Back to the Future
So HI, you try extremely hard to convince yourself that a 1970s option (when European InterCity trains reached 120 mph) is the sensible thing to build in the 21st century. On the basis of almost certainly illusory cost savings. For infrastructure that last 50 years or more.
The kind of thinking that you believe might be "economically responsible" and "prudent" or "pragmatic" is really just a contribution to what other observers label "American Declinism".
Clearly no one is arguing against the blindingly obvious physical fact that dedicated tracks are required for anything that pretends to be HSR. The longer you avoid facing up to that--despite the cost of doing it--the more expensive and difficult it becomes. Like the oh-so-slow and fantastically expensive rebuilding of the LA Metro rail system. And of course you can focus narrowly on a few upgrades here and there to marginally improve service to Philly but someone needs to be planning an integrated network for the whole NE system. Do you know that the NYC-WashDC route at 236 km is almost exactly half the (first) TGV line Paris-Lyon (460 km) which takes 1h55m and has carried >2bn passengers in the 30 years it has been running (with about one third the population catchment). A TGV (HST) could do NYC to DC in 1h15m. Who would be so stupid as to fly if you could go city centre to city centre in such a time, in great comfort etc.?
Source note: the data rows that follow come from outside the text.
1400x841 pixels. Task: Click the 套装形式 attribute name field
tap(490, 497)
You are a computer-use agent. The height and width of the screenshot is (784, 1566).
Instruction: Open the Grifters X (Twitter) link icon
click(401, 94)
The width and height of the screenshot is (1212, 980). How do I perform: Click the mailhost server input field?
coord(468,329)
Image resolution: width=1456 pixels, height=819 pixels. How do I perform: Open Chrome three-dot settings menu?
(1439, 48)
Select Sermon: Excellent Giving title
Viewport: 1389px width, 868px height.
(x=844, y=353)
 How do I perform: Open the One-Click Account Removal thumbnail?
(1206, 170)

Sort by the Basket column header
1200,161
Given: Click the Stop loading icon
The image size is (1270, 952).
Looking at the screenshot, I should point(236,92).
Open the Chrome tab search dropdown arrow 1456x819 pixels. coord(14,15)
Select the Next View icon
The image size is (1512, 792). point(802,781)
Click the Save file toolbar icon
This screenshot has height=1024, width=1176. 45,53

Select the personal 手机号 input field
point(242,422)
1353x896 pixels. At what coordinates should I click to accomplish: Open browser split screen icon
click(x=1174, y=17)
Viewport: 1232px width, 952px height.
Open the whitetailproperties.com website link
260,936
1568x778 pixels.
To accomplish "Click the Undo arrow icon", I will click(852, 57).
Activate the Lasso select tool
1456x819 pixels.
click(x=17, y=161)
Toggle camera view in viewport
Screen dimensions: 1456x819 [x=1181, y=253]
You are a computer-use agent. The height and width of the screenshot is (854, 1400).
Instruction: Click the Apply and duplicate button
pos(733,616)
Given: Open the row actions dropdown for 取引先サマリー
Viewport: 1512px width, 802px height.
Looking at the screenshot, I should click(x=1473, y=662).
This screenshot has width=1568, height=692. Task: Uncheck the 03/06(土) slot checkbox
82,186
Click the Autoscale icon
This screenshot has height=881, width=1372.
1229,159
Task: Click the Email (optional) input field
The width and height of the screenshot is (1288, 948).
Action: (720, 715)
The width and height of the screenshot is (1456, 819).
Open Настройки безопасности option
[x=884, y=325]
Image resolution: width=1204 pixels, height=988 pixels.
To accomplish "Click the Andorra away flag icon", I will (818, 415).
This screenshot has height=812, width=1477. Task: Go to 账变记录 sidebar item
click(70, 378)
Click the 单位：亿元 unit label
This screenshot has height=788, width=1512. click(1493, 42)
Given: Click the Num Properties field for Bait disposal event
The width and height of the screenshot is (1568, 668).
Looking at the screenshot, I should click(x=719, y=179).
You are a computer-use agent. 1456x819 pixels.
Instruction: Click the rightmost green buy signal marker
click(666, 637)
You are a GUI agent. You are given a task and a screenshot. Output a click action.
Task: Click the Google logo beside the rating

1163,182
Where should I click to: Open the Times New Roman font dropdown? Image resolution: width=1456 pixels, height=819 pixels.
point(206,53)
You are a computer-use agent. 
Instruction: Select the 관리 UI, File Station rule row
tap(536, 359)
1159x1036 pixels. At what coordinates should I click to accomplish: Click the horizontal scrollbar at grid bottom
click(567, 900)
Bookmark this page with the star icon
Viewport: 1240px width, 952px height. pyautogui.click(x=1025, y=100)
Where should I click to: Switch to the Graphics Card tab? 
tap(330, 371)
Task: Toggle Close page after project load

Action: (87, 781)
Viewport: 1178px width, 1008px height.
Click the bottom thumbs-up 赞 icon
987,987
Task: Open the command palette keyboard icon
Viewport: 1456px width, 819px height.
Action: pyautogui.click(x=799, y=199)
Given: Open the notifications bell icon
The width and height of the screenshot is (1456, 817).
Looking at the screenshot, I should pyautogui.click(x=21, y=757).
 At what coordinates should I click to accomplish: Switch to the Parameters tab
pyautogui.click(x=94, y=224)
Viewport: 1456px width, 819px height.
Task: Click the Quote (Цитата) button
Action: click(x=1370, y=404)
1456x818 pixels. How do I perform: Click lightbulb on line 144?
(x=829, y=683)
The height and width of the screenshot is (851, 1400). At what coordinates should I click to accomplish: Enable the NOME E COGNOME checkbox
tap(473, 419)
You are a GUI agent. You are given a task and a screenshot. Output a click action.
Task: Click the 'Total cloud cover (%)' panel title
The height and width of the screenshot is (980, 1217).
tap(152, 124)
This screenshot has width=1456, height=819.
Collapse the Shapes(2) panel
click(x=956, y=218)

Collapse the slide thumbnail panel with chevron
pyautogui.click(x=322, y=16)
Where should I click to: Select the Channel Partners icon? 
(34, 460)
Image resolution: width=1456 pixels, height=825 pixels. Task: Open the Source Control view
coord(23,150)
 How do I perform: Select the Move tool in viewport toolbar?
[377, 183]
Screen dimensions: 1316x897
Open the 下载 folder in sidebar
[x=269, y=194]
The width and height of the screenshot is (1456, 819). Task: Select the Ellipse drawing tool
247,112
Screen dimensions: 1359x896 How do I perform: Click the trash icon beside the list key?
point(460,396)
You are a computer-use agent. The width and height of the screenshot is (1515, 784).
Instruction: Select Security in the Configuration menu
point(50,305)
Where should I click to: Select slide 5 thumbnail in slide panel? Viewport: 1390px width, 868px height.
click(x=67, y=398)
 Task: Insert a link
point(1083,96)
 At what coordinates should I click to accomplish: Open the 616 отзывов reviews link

Meantime you wring your hands over a capital cost which represents an investment, of maybe $1tn to build a series of nationwide HSR (about what your oil imports each year are) and who knows what vast sums are put into merely (inadequately) repairing your crumbling road network.
You really believe a bit of patchwork upgrades--that do not achieve what the rest of the world considers the minimum for HSR but merely "catching up" to their 1970s status--represents a vision of the future? Or is it mere declinism in action?
Then there is the politics (or the "optics"). In the poisonous US political cesspit, a mediocre plan like yours still faces all the same anti-progress foes (road & oil lobbies; freight rail owners, NIMBYism) and actually has more weaknesses they can defeat. At least the big vision will inspire some people including politicians who might see it is worth fighting for--like the Californian HSR which even its foes might hesitate about nay-saying its benefits (versus their short-sighted budgetary arguments); and that is why the Californian plan has a reasonable chance of getting up. Imagine if they were trying to upgrade to a .... 1970s plan for 120 mph trains (from our position in the 21st century that is like looking at steam trains as an advance).
It is vision that built almost anything worthwhile, not the Cassandra's narrow focus on costs. Nor marginal improvements.